La Mauritius Labour Congress (MLC), à travers son président, Haniff Peerun, a envoyé une lettre au Premier ministre en lui demandant de prendre les actions nécessaires concernant le recrutement dans le service civil. « The delegation of power by the Public Service Commission (PSC) to ministries for recruitment of jobs in the public sector has caused and is still causing severe prejudice to candidates applying for jobs. »
Dans une lettre au Premier ministre, le MLC lui demande à sir Anerood Jugnauth de revoir l’ancien système où tous les recrutements étaient effectués par la PSC. Ce même organisme sera d’ailleurs responsable de tous les recrutements incluant tous les grades dans le secteur public. « Il faut restaurer la confiance dans le public », écrit Haniff Peerun. « Le travail doit se faire dans la transparence. Il faut arrêter de déléguer les pouvoirs au ministère. Il y a beaucoup de plaintes venant de candidats faisant leur demande pour un travail », décrit-il. Haniff Peerun a mis l’emphase sur le recrutement récent d’une soixantaine de médecins et où, dit-il, « il n’y a eu aucune transparence ». Selon lui, ces cas créent des « frictions qui ne devraient pas exister ».

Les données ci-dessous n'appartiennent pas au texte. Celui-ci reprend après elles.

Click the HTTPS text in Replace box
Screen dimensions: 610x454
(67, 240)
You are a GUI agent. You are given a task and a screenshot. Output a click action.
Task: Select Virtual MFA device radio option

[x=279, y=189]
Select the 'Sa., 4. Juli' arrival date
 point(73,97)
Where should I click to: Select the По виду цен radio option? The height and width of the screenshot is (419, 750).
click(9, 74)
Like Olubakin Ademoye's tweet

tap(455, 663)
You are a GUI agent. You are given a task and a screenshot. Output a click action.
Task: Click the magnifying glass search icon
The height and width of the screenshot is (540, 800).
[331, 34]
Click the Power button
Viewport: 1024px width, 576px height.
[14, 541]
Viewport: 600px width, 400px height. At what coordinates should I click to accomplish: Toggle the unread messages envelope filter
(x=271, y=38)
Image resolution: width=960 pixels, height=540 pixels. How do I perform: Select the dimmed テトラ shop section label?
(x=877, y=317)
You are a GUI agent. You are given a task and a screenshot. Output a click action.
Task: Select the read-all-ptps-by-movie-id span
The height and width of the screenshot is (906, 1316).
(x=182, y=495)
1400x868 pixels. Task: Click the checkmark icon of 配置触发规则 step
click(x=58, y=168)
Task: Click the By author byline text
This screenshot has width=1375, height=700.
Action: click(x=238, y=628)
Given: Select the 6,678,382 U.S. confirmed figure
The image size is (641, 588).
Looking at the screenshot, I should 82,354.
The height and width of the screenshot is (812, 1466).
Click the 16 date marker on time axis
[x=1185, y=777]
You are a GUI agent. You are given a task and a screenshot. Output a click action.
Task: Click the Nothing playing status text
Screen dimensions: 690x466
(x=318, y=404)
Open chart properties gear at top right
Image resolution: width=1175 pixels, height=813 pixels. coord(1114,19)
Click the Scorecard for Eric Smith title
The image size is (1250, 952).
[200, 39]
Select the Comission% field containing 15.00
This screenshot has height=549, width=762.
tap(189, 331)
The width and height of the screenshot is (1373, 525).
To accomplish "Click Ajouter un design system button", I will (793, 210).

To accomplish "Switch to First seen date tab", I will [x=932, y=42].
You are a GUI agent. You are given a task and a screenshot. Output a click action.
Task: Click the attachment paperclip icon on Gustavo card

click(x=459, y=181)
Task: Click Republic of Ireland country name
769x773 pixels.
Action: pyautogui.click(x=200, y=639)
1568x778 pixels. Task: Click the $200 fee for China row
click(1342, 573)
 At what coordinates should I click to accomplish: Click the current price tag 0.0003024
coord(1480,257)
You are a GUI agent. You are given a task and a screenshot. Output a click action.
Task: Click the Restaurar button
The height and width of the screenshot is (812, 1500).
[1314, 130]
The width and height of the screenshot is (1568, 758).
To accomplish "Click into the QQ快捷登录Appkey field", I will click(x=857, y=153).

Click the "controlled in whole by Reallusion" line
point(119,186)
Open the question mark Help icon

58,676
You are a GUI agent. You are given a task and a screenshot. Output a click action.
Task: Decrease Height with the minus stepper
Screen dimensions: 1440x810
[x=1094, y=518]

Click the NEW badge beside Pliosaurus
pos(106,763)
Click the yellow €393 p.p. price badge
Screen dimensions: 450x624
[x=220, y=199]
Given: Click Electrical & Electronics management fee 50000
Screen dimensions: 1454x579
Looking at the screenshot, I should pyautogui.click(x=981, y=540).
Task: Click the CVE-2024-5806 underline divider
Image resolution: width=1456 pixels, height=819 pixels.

Le rapport du PRB a également été évoqué. « Il paraît que le rapport est fin prêt. Au niveau du MLC, on souhaite qu’il soit présenté avant le 31 décembre. » Pour revenir à l’Employment Relations Act et l’Employment Right Act, deux lois qui, dit-il, « sont venues remplacer l’Industrial Relation Act et la Labour Act », Haniff Peerun déclare qu’il « n’y avait aucun moyen de contrôler les licenciements ». Selon lui, « concernant l’amendement du travail, des propositions avaient été faites » au ministère. Le directeur du travail rencontrera en ce sens les membres du MLC demain à 11 h. «  Il est important que le ministère du Travail reconsidère ces détails avant d’aller au Parlement. Notre but est que l’injustice cesse et, avec elle, la souffrance des Mauriciens. C’est pourquoi nous souhaitons plus de transparence dans les décisions gouvernementales. Il faut harmoniser cette proposition et offrir de meilleures conditions de service. Nous constatons également que le travailleur qui est au bas de l’échelle au sein du privé n’a aucun filet de protection. »
Haniff Peerun estime « impensable » qu’en 2015 un Cleaner perçoit un salaire de Rs 2 000. « Il faut aussi que le gouvernement arrête d’employer des gens dans le secteur privé sous contrat. Il faut un travail sur une base permanente. » Le président du MLC conclut qu’il faut « combattre le chômage » avec la mise en place d’une National Employment Policy, qui viserait à encourager la main-d’oeuvre locale. Pour ce faire, « les conditions de travail des étrangers doivent être revues, car ils sont employés au détriment des Mauriciens ».